Pictures should be omitted; restate word for word the lines from the one holding "The height and" through the last line of the entries below.

---------- Given records

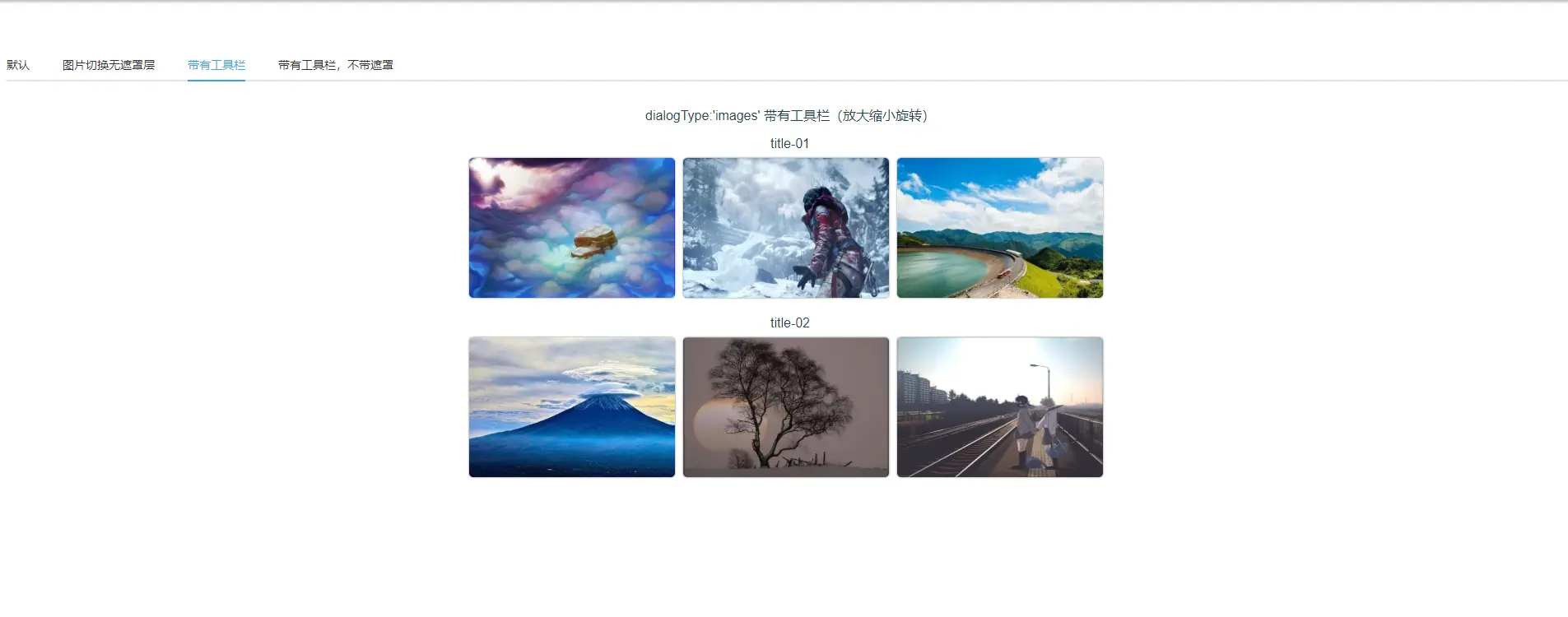Click the floating island in cloud painting
Viewport: 1568px width, 617px height.
point(595,241)
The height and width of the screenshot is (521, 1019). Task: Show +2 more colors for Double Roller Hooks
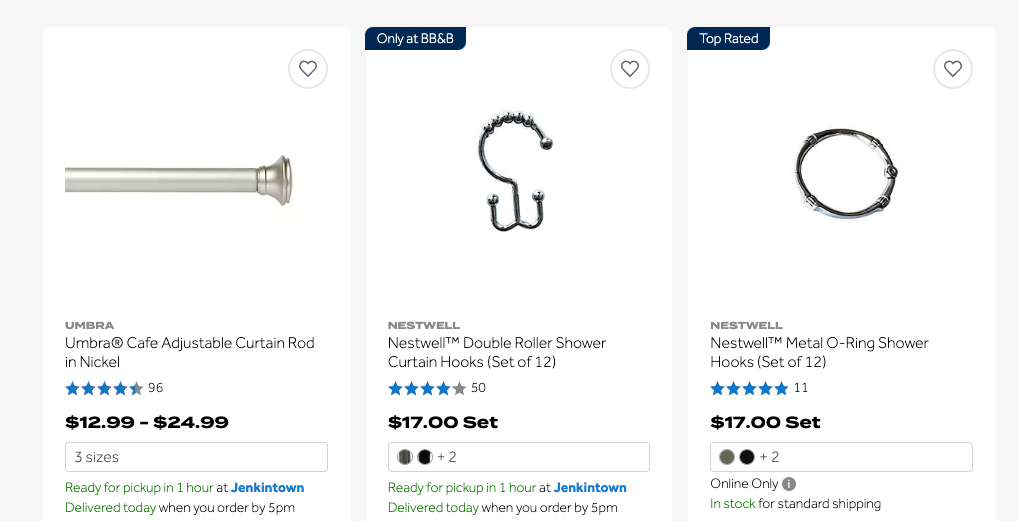[x=447, y=457]
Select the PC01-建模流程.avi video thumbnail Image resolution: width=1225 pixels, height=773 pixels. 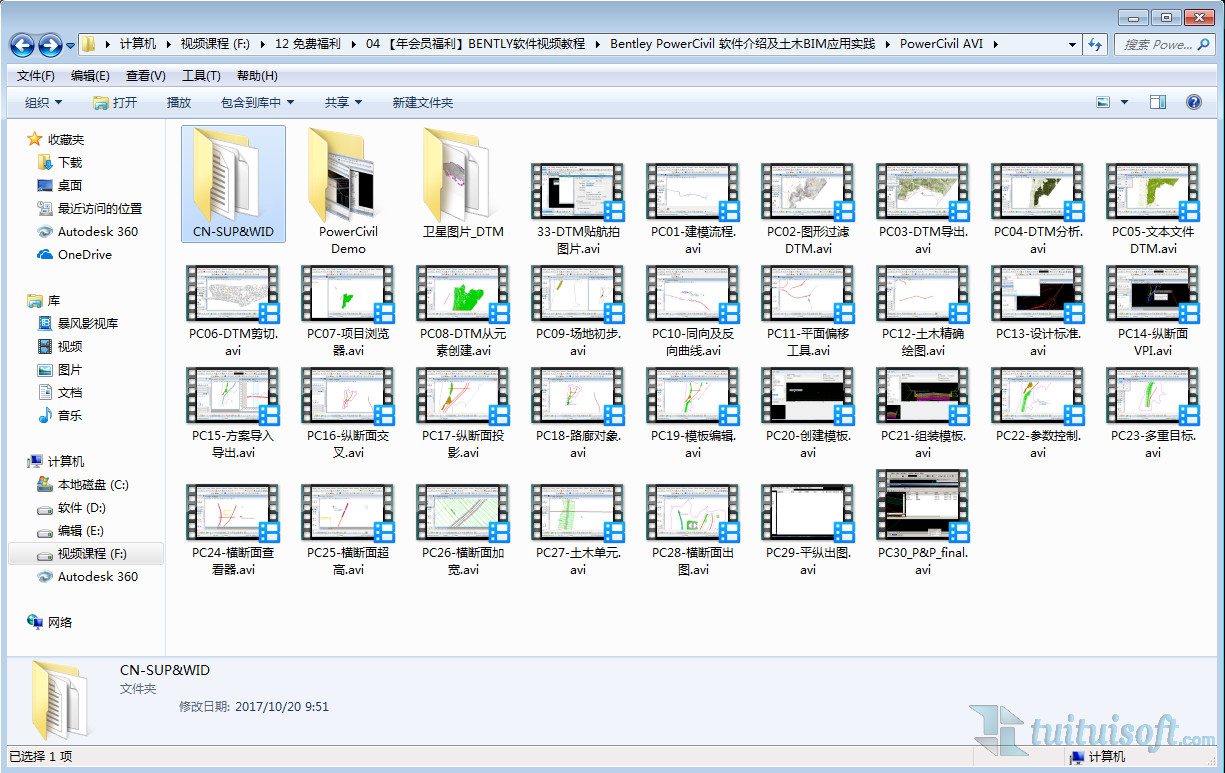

--------------------

Answer to the problem
The height and width of the screenshot is (521, 1019). Task: Show +2 more colors for Double Roller Hooks
[x=447, y=457]
Select the PC01-建模流程.avi video thumbnail Image resolution: width=1225 pixels, height=773 pixels. 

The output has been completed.